In case any dispute, controversy or claim arises out of or in connection with this Agreement, for the purposes of resolution of such dispute:

Either Party in good faith may refer to designated representative(s) of respective Parties. 

Each Party will appoint a designated representative(s) (if not appointed already) for this purpose and will inform the other Party through written correspondence of such appointment. Each Party shall give the other Party written notice if an alternative individual is appointed as its designated representative(s) during the term of this Agreement.

If the designated representative(s) are unable to resolve the dispute within fourteen (14) days of the dispute being referred to them, the dispute shall be referred to the Chief Operating Officer (or a similar authority) and such representative shall make good faith efforts to resolve the dispute within a reasonable time period. If the dispute is not resolved within thirty (30) days of the dispute being first referred to the designated representative(s) (or any longer period agreed in writing between the Parties), the dispute shall then be referred to Arbitration. 

13.3 Dispute Resolution / Arbitration

Any dispute arising out of, relating to, or in connection with, this Agreement, or the breach thereof, subject to resolution under this clause shall be referred to the arbitration by a sole arbitrator mutually appointed by both the Parties.
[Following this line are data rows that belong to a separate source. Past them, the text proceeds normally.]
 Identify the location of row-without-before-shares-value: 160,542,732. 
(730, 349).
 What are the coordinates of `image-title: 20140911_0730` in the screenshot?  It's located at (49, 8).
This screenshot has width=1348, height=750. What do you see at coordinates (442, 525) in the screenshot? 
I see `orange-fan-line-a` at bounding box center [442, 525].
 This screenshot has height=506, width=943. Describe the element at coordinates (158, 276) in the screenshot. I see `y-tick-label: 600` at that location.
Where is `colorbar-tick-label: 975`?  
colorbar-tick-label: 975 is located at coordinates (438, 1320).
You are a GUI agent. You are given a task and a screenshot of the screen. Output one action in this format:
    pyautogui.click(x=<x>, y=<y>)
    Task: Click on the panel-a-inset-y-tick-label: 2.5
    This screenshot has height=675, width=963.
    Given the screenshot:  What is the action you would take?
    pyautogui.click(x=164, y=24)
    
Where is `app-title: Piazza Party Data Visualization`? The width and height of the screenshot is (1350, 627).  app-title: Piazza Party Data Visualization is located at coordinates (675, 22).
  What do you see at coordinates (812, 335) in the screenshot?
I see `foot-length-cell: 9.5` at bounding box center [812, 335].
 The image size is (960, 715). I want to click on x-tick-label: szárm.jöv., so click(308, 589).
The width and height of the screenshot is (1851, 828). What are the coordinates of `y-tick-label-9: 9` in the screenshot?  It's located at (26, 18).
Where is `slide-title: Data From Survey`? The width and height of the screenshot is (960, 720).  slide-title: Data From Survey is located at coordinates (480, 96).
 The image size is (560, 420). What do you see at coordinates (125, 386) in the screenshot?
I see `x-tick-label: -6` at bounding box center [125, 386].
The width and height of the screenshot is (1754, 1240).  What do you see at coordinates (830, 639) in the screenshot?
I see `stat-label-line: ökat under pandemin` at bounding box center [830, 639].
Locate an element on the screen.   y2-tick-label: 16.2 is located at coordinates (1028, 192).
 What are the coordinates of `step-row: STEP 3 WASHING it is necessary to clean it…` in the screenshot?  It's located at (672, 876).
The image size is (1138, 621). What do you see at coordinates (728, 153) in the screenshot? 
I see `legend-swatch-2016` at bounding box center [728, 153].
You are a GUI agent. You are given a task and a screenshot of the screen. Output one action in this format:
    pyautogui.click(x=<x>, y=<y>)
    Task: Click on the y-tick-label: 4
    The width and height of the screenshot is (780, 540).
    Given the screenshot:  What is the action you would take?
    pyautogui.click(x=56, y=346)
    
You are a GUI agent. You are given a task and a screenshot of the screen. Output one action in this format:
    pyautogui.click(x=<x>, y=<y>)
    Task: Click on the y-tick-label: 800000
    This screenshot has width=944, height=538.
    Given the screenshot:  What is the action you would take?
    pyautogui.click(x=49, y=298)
The arbitration shall be held in accordance with the Arbitration Rules of the Singapore International Arbitration Centre (“SIAC Rules”) for the time being in force, which rules are deemed to be incorporated by reference in this clause. The arbitration proceedings shall be held in Singapore and shall be conducted in the English language. The arbitration proceedings shall be concluded within ninety (90) days of its commencement. 

14 General Provisions     

14.1 No failure or delay on the part of any Party in exercising any right or remedy shall operate as a waiver thereof; nor shall any single or partial exercise of or failure to exercise any such right or remedy preclude any other or further exercise thereof or the exercise of any other right or remedy under this Agreement.      

14.2 This Agreement is not assignable by either Party without the prior written consent of the other Party, provided that either Party shall be permitted to assign this Agreement in connection with a transfer of all or substantially all of its assets and performance by Phronesis subsidiaries and affiliates. Subject to the limitations set forth in this Agreement, this Agreement will inure to the benefit of and be binding upon the Parties, their successors and assigns.     

14.3 All notices given hereunder shall be given by registered mail, return receipt requested, to the respective addresses set forth above, and shall be deemed effective ten (10) days after its mailing date, unless notice by another method is expressly permitted by this Agreement.     

14.4 If any provision of this Agreement shall be held by a court of competent jurisdiction to be unenforceable, the remaining provisions shall remain in full force and effect.     

14.5 For purposes of this Agreement, (i) words (including capitalized terms defined herein) in the singular shall be held to include the plural and vice versa, (ii) except as expressly otherwise stated, the terms “hereof,” “herewith” and “herein,” and words of similar import shall be construed to refer to this Agreement as a whole and not to any particular provision of this Agreement, and (iii) the words “including” and “such as” and words of similar import when used in this Agreement shall mean “including, without limitation.”    

14.6 This Agreement represents the entire agreement and understanding of the Parties and all prior or concurrent agreements, whether written or oral, in regard to the subject matter hereof are and have been merged herein and superseded hereby.    

14.7 This Agreement may be executed by the Parties in counterparts which may be delivered by facsimile transmission. Each counterpart when so executed and delivered shall be deemed an original, and all such counterparts together shall constitute one and the same instrument.

14.8 The Parties signing this Agreement represent that they are the authorized to sign this Agreement and agree to be bound by its terms.